If you’re a woman in India, there are several challenges that you will face on a daily basis. If you're a woman who works – and here I must clarify – a woman who works for remuneration at a job other than the daily unpaid work that she does at home for her family – you face even more of those challenges. The American think tank Centre for Strategic and International Studies (CSIS), recently released a report that revealed the best and worst Indian cities for women to work in. Which are those and what are the problems working women in India face on a regular basis?
Sikkim is best for working women because of the higher workforce participation of women, high rates of conviction for crimes against women and few or no restrictions on women's working hours.
Maharashtra just missed being among the top spots for women to work because in the state's retail sector, women are allowed to work only till 10 PM.
It isn’t just the perception that Delhi is unsafe for women. It is also the fact that there is low female workforce participation in the national capital, low justice, formal and informal restrictions on women working till late.
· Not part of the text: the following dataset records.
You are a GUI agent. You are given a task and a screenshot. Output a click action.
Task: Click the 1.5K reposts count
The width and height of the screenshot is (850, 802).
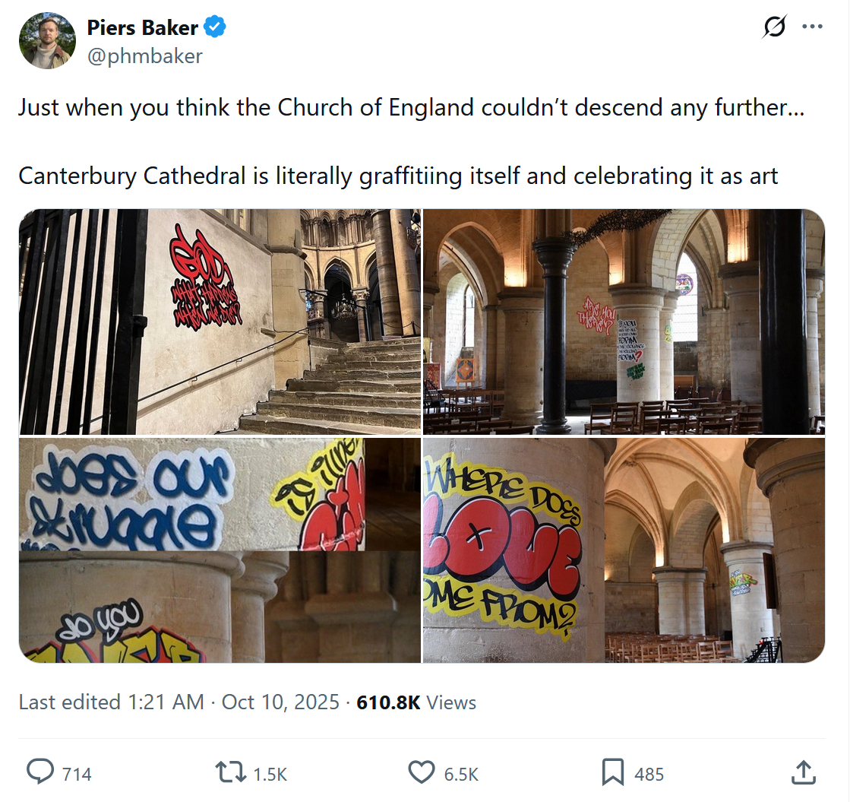pyautogui.click(x=270, y=775)
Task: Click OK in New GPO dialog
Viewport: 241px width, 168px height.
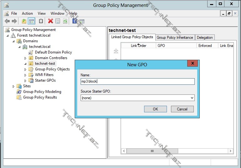Action: click(155, 109)
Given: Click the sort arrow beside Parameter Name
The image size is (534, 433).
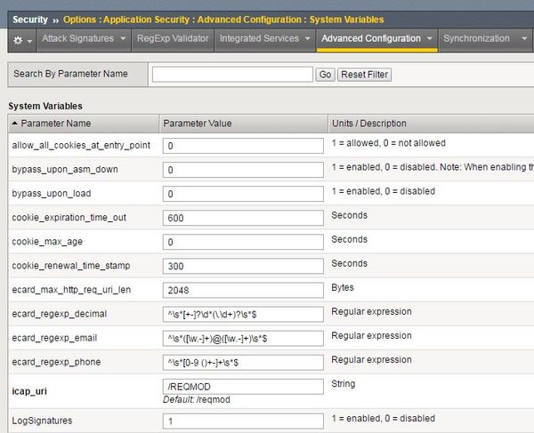Looking at the screenshot, I should (14, 124).
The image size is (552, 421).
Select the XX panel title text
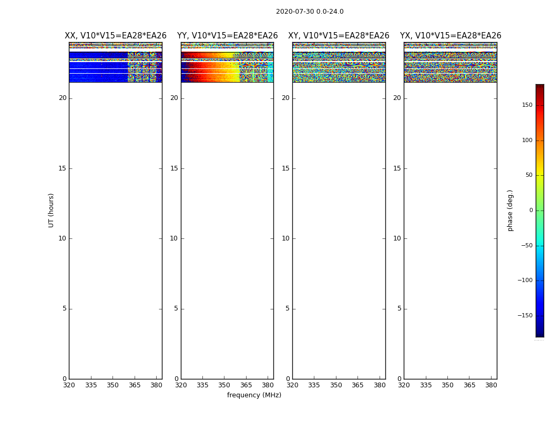pyautogui.click(x=115, y=36)
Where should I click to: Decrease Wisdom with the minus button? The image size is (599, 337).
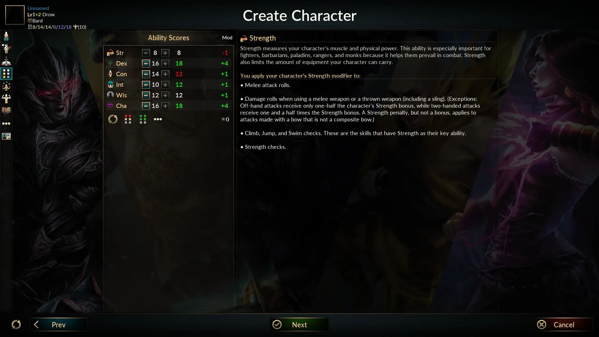[x=146, y=95]
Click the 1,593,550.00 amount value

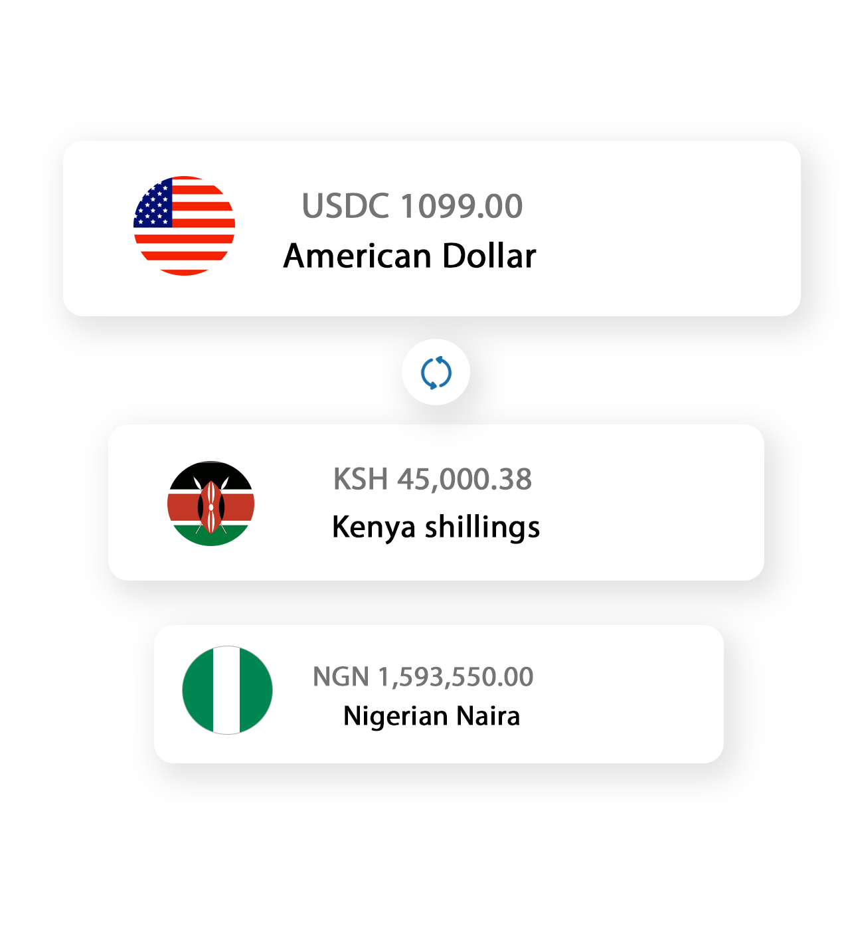point(456,678)
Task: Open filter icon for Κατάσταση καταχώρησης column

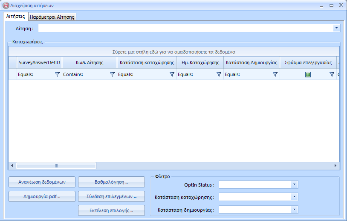Action: click(172, 74)
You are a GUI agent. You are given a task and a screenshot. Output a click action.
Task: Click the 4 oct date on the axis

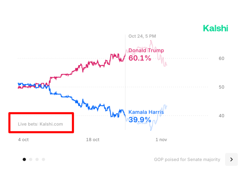(23, 140)
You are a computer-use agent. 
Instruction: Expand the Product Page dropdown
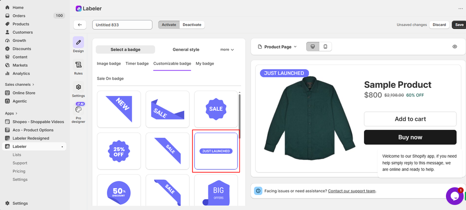tap(277, 47)
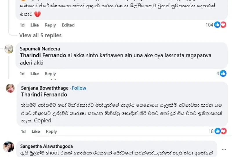
Task: View edit history via Edited link
Action: pos(68,25)
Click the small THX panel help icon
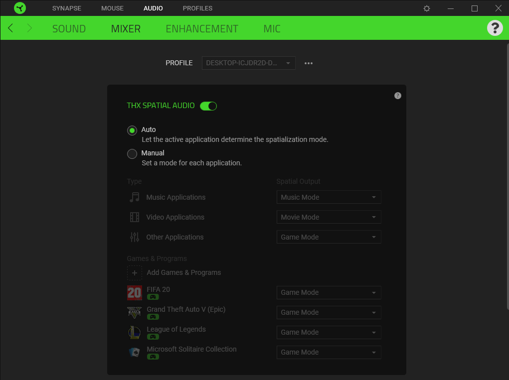Screen dimensions: 509x380 point(397,96)
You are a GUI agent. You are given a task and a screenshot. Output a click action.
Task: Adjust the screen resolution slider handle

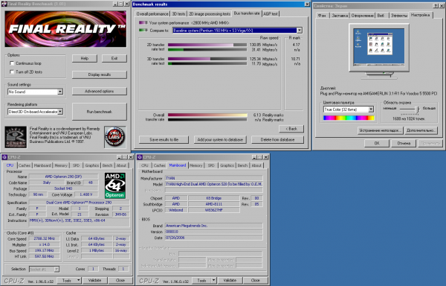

There is also the fact that there are few incentives for women entrepreneurs in the state's industrial policies.
The popular perception still persists, that a woman's primary job is that of the caretaker and homemaker; that it is her duty to look after kids, elders, cook, clean and keep things together on the home front. Many disapprove of working women and don’t permit women to work.
A married Indian woman has many claims on her time; her husband, in-laws and children have many demands that only she is expected to fulfil. She is unable to prioritise a career and work outside the home.
Statistics show that there is a significant gender pay gap; that women earn way less than men; often for doing the same work.
There is social censure, pressure from the family and even legal restrictions in many states.
Getting to work, getting back safely, avoiding the gropers and leerers… she has to do this every day. A woman's safety in the workplace, the chances of sexual harassment – these are very real issues that working women in India battle every day.
Whether it is travelling by public transport or dealing with harassment in the workplace, Indian women face problems and there is little chance of receiving justice or redressal.
Travelling for work is another issue working women in India face. Families may expressly forbid the taking on of extra duties or make it so inconvenient that a woman will have to refuse even a possible advancement at work. Discrimination at work; the routine preference given to male coworkers are other problems.